#### THE DATA ####
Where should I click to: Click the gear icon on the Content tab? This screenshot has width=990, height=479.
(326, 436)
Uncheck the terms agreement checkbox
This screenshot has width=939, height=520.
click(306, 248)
####
**WHAT IS NEEDED**
Give back every entry above, complete and exact.

**REPLY TO THE TASK**
Where should I click to: Click the gear icon on the Content tab? This screenshot has width=990, height=479.
(326, 436)
Uncheck the terms agreement checkbox
This screenshot has width=939, height=520.
click(306, 248)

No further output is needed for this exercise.